> **Provided entries**:
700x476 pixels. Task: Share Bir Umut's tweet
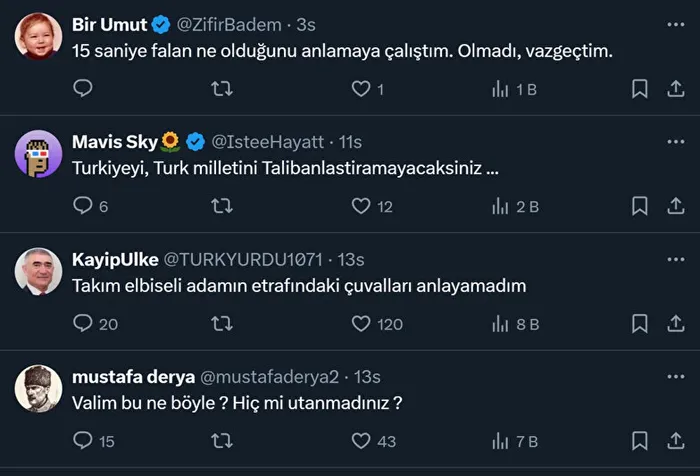click(x=674, y=89)
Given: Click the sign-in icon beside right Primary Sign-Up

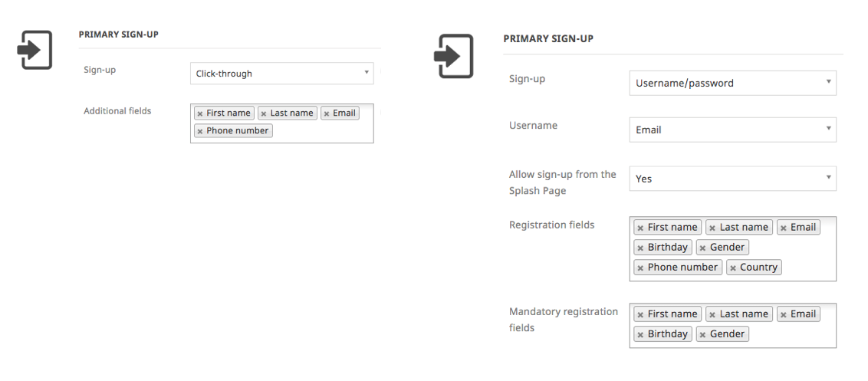Looking at the screenshot, I should coord(453,56).
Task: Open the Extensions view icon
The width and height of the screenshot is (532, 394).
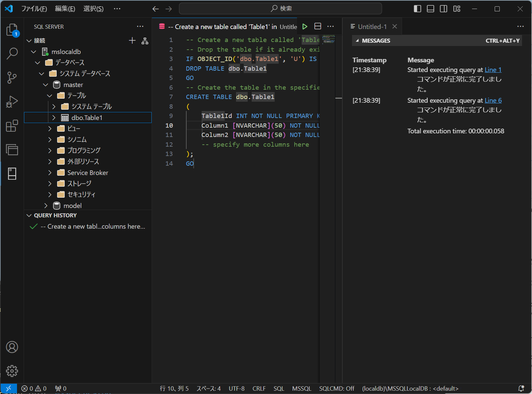Action: pyautogui.click(x=12, y=126)
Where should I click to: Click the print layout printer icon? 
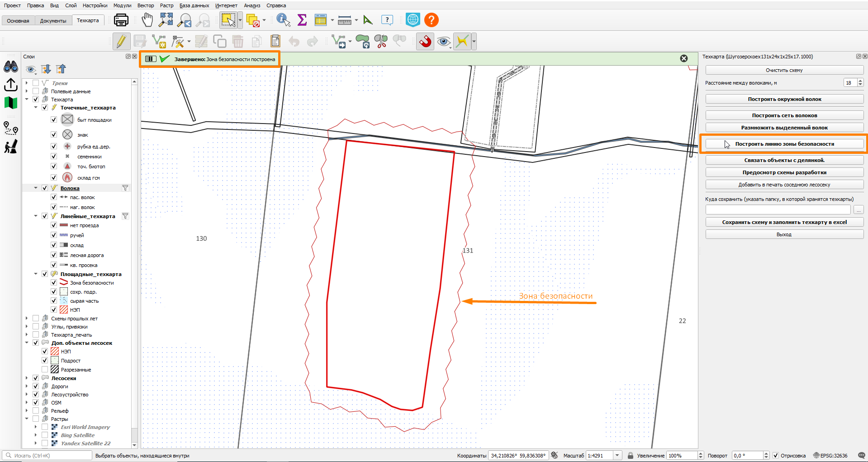[121, 20]
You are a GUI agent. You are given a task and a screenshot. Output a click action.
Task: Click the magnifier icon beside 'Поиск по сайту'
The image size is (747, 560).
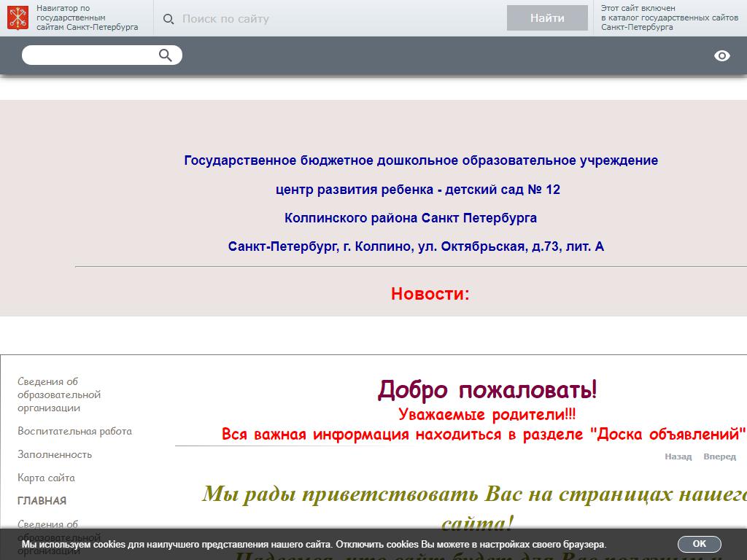[169, 19]
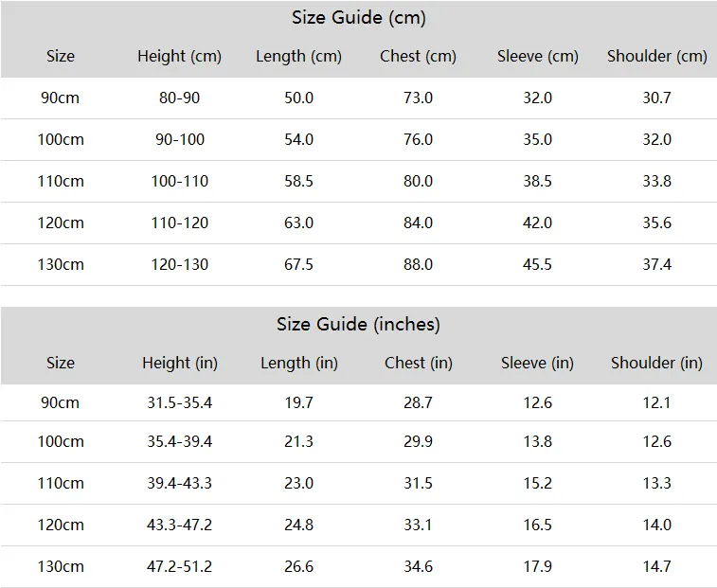Screen dimensions: 717x588
Task: Click the 29.9 chest inches value
Action: point(418,441)
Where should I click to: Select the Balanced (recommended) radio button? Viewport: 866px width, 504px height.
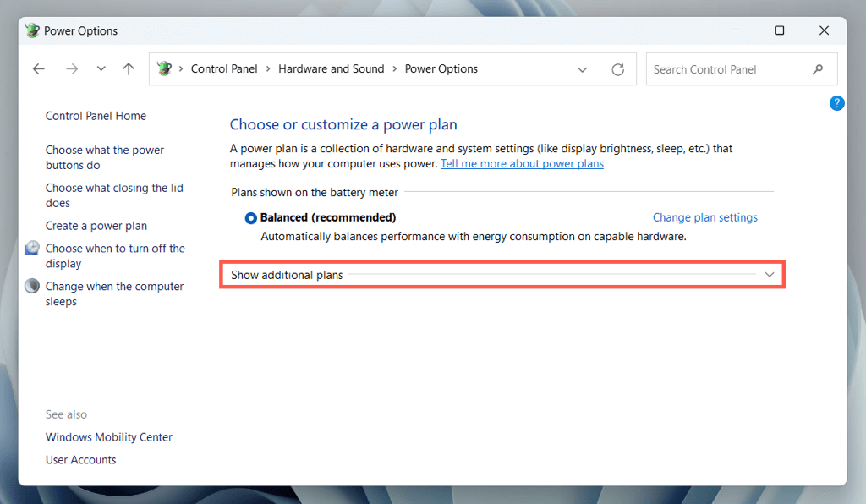click(x=250, y=218)
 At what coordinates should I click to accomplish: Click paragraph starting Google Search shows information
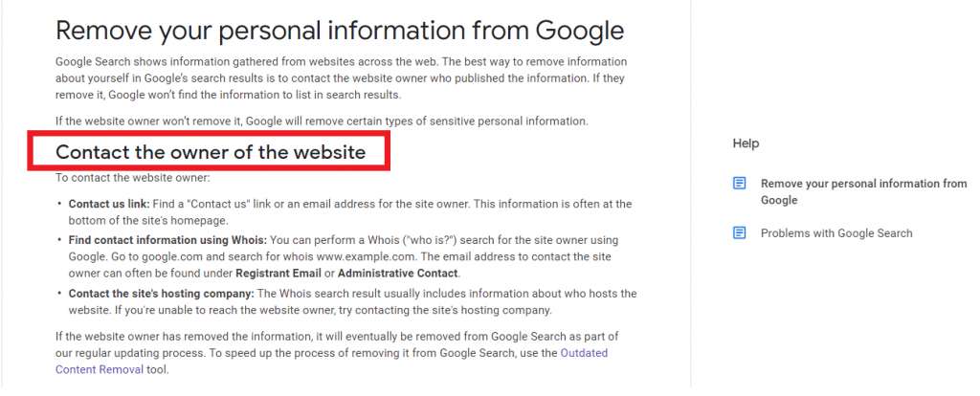342,78
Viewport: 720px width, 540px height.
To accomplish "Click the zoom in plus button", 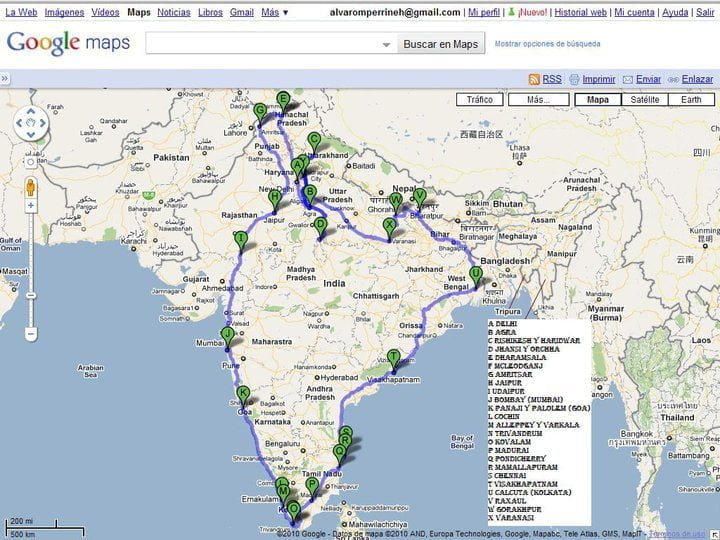I will coord(32,160).
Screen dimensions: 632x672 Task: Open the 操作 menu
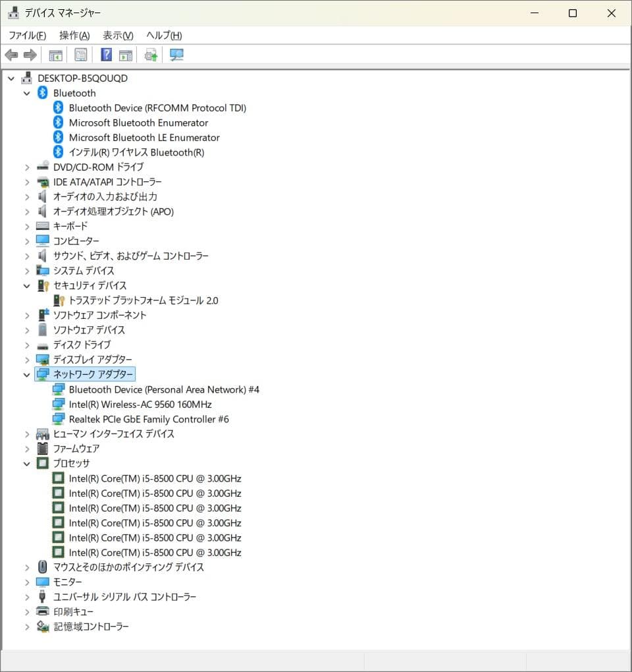coord(74,36)
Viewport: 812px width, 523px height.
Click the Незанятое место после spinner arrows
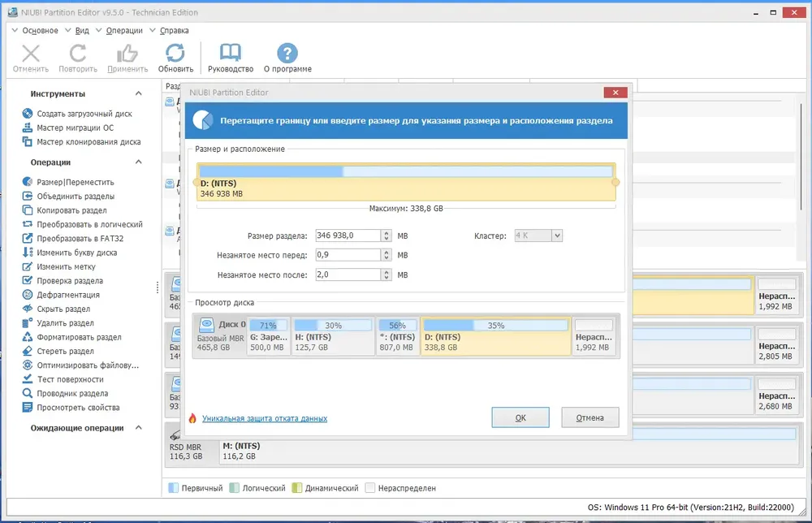click(387, 275)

> **What is required**: Pictures aside, reproduce exactly the lines from the one containing "Screen dimensions: 632x672" to the end of the listing above, both ends included.

> **Response to this task**:
Screen dimensions: 632x672 Task: Open the 操作 menu
coord(74,36)
Viewport: 812px width, 523px height.
Click the Незанятое место после spinner arrows
click(387, 275)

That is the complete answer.